Agora, a preocupação das equipes de resgate é com a recuperação e reinserção das aves na natureza. Especialistas alertam que muitas delas sofreram ferimentos graves e precisarão de um longo período de tratamento antes de ser liberadas de volta ao ambiente natural.
A Polícia Civil de Minas Gerais (PCMG) informou que está apurando as circunstâncias e a responsabilidade pelo possível dano ambiental causado pela poda de árvores. Segundo nota divulgada pelo órgão, a perícia oficial esteve no local para coleta de vestígios e análise do ocorrido. “Oportunamente, outras informações poderão ser divulgadas”, declarou a corporação.
Apesar de a poda estar autorizada, os responsáveis pelo serviço foram autuados e encaminhados à delegacia.
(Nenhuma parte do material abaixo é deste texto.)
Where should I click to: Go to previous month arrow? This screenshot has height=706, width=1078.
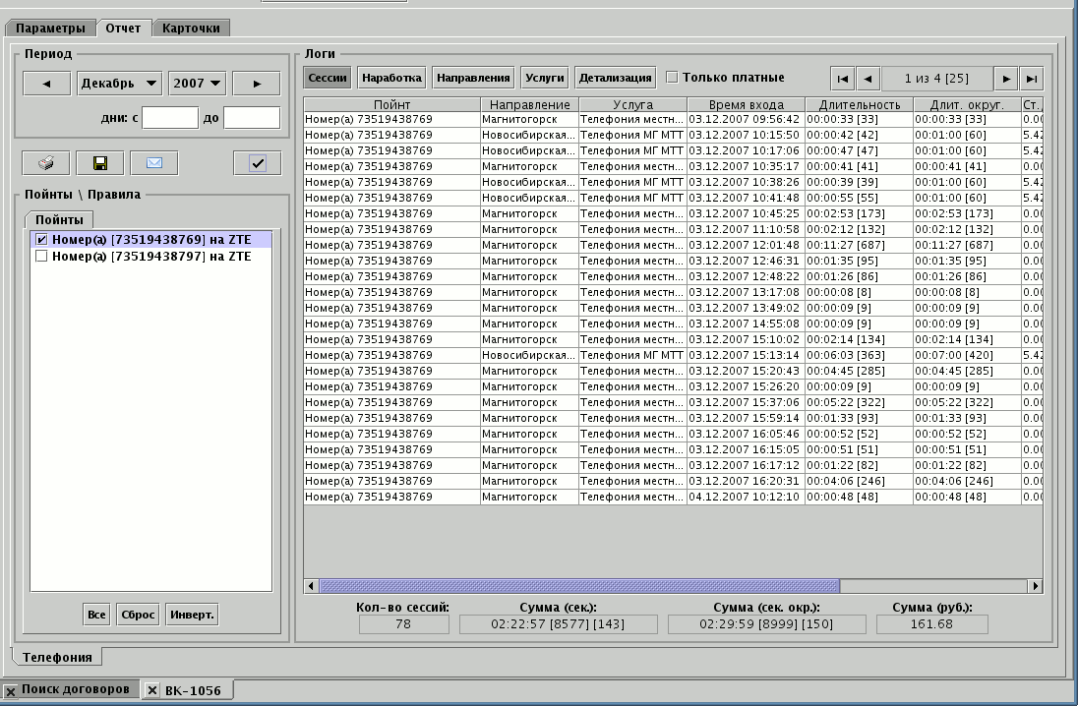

Eles podem responder com base no artigo 29 da Lei 9.605/98, que trata de crimes contra a fauna, além de maus-tratos a animais. Ainda não foi divulgado quem são os envolvidos e quais acusações foram formalizadas.
Em nota, a Prefeitura de Lagoa Santa afirmou que a autorização para a poda foi expedida com uma indicação expressa para que o serviço não fosse realizado onde houvesse a presença de ninhos e aves. Segundo a administração municipal, essa orientação foi reforçada no documento oficial, seguindo a Resolução 09/2015, que trata da remoção de ervas-de-passarinho nas árvores do município.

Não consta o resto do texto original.